Flex Intermodal Inc., a California-based trucking company that previously transported intermodal containers from the Port of Oakland, has filed for Chapter 7 bankruptcy liquidation. At the time of its closure, the Fremont-based company operated with 25 power units and employed 30 drivers, as reported by the Federal Motor Carrier Safety Administration’s SAFER website.
The bankruptcy petition identifies Aseem Indora as the president of Flex Intermodal; however, the reasons for the Chapter 7 filing were not disclosed. The company is being represented by bankruptcy attorney Raymond R. Miller from Hayward, California. As of Monday afternoon, neither Indora nor Miller had responded to requests for comment regarding the situation.
Flex Intermodal submitted its petition to the U.S. Bankruptcy Court for the Northern District of California last Friday, over a year after halting its operations. The FMCSA indicates that the company’s operating authority was involuntarily revoked in August 2023, coinciding with the cancellation of its Bodily Injury Property Damage Coverage (BIPD) insurance. Flex Intermodal had been granted operating authority by FMCSA in September 2018.
In the bankruptcy filing, Flex Intermodal reported assets valued at up to $50,000 and liabilities estimated between $500,000 and $1 million. The company has approximately 49 creditors and claims that there will be no funds available for distribution to unsecured creditors after administrative fees are settled.
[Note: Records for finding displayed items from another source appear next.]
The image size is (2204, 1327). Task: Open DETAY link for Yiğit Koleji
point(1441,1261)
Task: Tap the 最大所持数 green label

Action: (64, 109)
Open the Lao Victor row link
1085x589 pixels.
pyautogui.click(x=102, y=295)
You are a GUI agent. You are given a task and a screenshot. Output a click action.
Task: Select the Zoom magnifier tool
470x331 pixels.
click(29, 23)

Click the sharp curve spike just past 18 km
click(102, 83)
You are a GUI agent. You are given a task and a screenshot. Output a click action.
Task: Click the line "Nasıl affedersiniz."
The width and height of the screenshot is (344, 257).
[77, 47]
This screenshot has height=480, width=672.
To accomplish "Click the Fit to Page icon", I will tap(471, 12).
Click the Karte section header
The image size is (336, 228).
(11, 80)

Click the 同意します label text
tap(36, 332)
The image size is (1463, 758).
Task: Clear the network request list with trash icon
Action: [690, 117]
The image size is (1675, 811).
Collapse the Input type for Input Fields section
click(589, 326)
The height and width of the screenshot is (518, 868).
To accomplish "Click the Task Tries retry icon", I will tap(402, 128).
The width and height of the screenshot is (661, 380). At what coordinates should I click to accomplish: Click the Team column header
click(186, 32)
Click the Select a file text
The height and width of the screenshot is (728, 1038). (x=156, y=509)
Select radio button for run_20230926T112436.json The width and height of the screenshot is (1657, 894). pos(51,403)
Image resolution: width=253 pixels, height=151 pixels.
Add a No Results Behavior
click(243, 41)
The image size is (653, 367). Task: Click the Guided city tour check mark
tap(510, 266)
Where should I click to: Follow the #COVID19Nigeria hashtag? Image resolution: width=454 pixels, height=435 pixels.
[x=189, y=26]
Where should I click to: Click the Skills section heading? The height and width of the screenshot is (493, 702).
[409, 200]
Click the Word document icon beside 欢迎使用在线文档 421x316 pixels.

Among its primary unsecured creditors are the IRS in Philadelphia, which is owed nearly $38,200; California’s Employment Development Department, owed over $31,300; and the Alameda County Tax Collector, owed approximately $2,210. The largest non-priority unsecured creditor is the U.S. Small Business Administration’s Office of General Counsel in Los Angeles, with a claim of nearly $2.8 million. Additional notable debts include almost $213,000 owed to Hemar Rousso & Heald LLP of Encino, California, and more than $210,000 owed to Balboa Capital of Costa Mesa, California.
The filing also indicates that Flex Intermodal disputes owing the Port of Oakland more than $108,000 for an unexpired lease. Before ceasing operations, the company’s trucks underwent 38 inspections, with 11 being placed out of service, resulting in an out-of-service rate of 29% over the last 24 months—well above the national average of approximately 22.6%, according to FMCSA. In contrast, the company’s drivers were inspected 56 times, with only one placed out of service, yielding a 1.8% out-of-service rate, significantly lower than the national average of around 6.7%.
In 2023, the company reported gross revenues nearing $1.2 million, while its revenue for 2022 was about $1.9 million. The petition also reveals that Indora serves as the CEO and CFO of another small intermodal carrier, RL Lines Inc. of Newark, California, which ceased operations in May. RL Lines had four power units and the same number of drivers, and it too was involved in hauling intermodal containers. Although the FMCSA granted RL Lines’ common carrier authority in June 2022, the company faced temporary revocations of its operating authority before it was ultimately revoked in May.
The bankruptcy petition notes that civil judgments have been entered against Flex Intermodal by four companies in California: Equify Intermodal Inc. and Flexi Van Leasing Inc. in Alameda County Superior Court, and Balboa Capital and Equify Financial in Orange County Superior Court. A meeting of creditors is scheduled for October 23.